Until the past decade or so, most software programming was serial. That is, the code was meant to execute one statement at a time. That was fine, serial code performance kept increasing as long as microprocessor clock rates kept increasing.
Microprocessor clock rates stopped increasing a few years ago, and so people turned to parallel programming to extract more performance out of their application programs. One central idea in parallel programming is that independent data and instruction streams may be divided up and executed simultaneously. Much of the underlying computer processors (CPUs, GPUs and FPGAs) support this style of programming. What I find puzzling is that the code development environments do not seem (to me, at least) to fully support a parallel programming style.
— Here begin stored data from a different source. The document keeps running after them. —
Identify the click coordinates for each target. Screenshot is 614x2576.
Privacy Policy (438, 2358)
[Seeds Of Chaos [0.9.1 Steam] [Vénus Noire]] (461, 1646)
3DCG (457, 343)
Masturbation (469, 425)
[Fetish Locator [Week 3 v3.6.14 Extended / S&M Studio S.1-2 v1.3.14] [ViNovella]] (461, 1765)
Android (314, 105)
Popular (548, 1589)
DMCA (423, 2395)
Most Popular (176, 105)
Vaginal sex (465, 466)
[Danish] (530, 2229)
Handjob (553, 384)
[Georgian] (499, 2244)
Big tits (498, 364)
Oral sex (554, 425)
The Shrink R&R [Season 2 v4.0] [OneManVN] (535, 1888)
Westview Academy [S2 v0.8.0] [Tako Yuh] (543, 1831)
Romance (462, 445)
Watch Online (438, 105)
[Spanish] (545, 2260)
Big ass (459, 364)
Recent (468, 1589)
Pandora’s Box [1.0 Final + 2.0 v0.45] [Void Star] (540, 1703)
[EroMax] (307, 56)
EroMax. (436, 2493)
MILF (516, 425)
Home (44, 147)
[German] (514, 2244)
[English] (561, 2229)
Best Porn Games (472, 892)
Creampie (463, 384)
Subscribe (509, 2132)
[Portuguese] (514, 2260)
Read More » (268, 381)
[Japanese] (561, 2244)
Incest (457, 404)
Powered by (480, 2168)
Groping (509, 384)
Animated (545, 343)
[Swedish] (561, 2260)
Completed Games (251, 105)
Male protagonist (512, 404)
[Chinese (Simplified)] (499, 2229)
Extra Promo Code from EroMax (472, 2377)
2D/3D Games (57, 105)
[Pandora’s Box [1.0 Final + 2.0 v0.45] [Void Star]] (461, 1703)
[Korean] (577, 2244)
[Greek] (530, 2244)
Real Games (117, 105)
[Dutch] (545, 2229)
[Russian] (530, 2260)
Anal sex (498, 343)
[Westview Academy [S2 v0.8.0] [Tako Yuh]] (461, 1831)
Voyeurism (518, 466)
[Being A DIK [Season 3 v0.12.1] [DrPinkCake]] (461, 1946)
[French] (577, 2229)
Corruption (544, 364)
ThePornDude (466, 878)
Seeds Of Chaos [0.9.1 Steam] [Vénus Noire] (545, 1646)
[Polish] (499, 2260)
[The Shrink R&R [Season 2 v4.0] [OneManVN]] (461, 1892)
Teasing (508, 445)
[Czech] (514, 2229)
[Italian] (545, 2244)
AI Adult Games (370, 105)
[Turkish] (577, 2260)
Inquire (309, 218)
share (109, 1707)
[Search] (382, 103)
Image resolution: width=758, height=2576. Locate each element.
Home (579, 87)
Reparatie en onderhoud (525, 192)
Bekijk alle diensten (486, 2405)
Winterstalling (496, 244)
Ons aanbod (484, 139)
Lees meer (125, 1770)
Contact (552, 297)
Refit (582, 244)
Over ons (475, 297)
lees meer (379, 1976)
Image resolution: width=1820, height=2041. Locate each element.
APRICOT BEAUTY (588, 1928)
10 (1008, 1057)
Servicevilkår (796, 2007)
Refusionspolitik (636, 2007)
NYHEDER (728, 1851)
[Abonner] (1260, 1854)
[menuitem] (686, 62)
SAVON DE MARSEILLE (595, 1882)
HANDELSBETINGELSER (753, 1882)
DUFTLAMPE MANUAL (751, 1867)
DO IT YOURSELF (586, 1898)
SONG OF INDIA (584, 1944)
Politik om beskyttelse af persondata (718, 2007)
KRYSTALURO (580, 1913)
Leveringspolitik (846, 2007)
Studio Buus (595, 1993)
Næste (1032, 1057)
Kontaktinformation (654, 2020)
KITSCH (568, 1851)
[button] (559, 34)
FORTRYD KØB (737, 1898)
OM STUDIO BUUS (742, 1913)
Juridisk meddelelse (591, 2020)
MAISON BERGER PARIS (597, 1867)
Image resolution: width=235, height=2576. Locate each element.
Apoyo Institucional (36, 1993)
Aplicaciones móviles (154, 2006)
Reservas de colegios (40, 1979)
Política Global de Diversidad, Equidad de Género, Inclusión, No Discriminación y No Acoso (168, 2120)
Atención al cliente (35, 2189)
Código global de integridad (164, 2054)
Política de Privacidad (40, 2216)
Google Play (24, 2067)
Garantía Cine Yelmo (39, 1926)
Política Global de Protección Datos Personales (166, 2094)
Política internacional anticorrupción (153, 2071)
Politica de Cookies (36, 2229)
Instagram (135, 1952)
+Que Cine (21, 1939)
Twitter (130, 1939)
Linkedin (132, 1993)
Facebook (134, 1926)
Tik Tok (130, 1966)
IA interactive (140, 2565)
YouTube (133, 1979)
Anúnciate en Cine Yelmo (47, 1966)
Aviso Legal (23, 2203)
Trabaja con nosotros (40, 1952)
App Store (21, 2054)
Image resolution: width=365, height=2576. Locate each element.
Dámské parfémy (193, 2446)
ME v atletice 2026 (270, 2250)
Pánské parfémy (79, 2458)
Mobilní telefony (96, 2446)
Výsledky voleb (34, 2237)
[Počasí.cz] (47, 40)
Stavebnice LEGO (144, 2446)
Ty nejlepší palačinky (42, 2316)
I’m speaking from personal experience here. I know I absolutely have to draw out my parallel code on a large piece of paper and only then can I implement pieces of the code in a traditional text-based development environment. Much to my surprise, I’ve seen papers in cognitive neuroscience concluding our human brains use the speech center to work things out in a serial fashion and use the visual center to work things out in a parallel fashion. It sure seems like a useful parallel programming environment would fully support coding using visualization instead of coding using text characters from a computer language. To be fair, this may be confirmation bias on my part. Or perhaps a programming environment using only imagery it a bit too far off in the future. I do not know as I tend to have many more questions than answers. And I’d love to be able to create parallel programs from pictures.
Re-purposing GPUs to solve a certain class of compute problems.
Seymour Cray once said “If you were plowing a field, which would you rather use? Two strong oxen or 1024 chickens?” Seymour was comparing using two supercomputers to using a large cluster of networked microprocessors for computation. Since Seymour was the father of supercomputing, you can guess which he would choose. I’d answer him “it depends.”
So far in this blog, I’ve talked about things with which I have fairly extensive experience. I’m going to go out on limb here and talk about something I’ve never actually programmed (yet): using GPUs as computer processors. Today, these devices are certainly used as processors in the same sense that microprocessors, FPGAs and embedded microcontrollers are used as processors. I did not want to leave GPUs out of the discussion, even when I have only a theoretical understanding of them.
GPU stands for “Graphics Processing Unit.” For many years this device was the thing in your computer that created the images on your computer screen. It started off existence as an application-specific device to assist a microprocessor with displaying graphics. You see, once upon a time, a computer display was text-only. No windows, graphics, images, mouse pointer, nothing. Text. Humble beginnings, no? A microprocessor acting alone could not do its usual general purpose thing and do graphical work at the same time. So GPUs were created to offload the graphics work from the microprocessor, which leads to why your computer desktop has images and icons and windows and whatnot.
When microprocessor performance hit a brick wall a few years ago, some clever people realized the GPU could be used to solve a certain class of processing problems. A single GPU consists of thousands of moderately powerful graphics instruction processors, each executing the same set of program instructions on different sets of data. Look at your computer screen and imagine it is divided into many independent regions of graphics data. All of the independent regions of graphics data have common image processing instructions performed on them, like shading, blending, interpolation and the like. The data is different, the instructions are the same. Some application programs display these characteristics in that they have to do the same thing over an enormous amount of independent chunks of data. Massive parallel execution, as long as each moderately powerful graphics instruction processor in a GPU is executing the same program on different independent sets of data. So maybe 1024 chickens is better than two strong oxen for certain types of problems. No surprising, really, as a hammer is great for certain problems while a socket wrench is great for other types of problems. This is why we have microprocessors, FPGAs, embedded microcontrollers and GPUs used as processors. It always depends on the problem you’re trying to solve.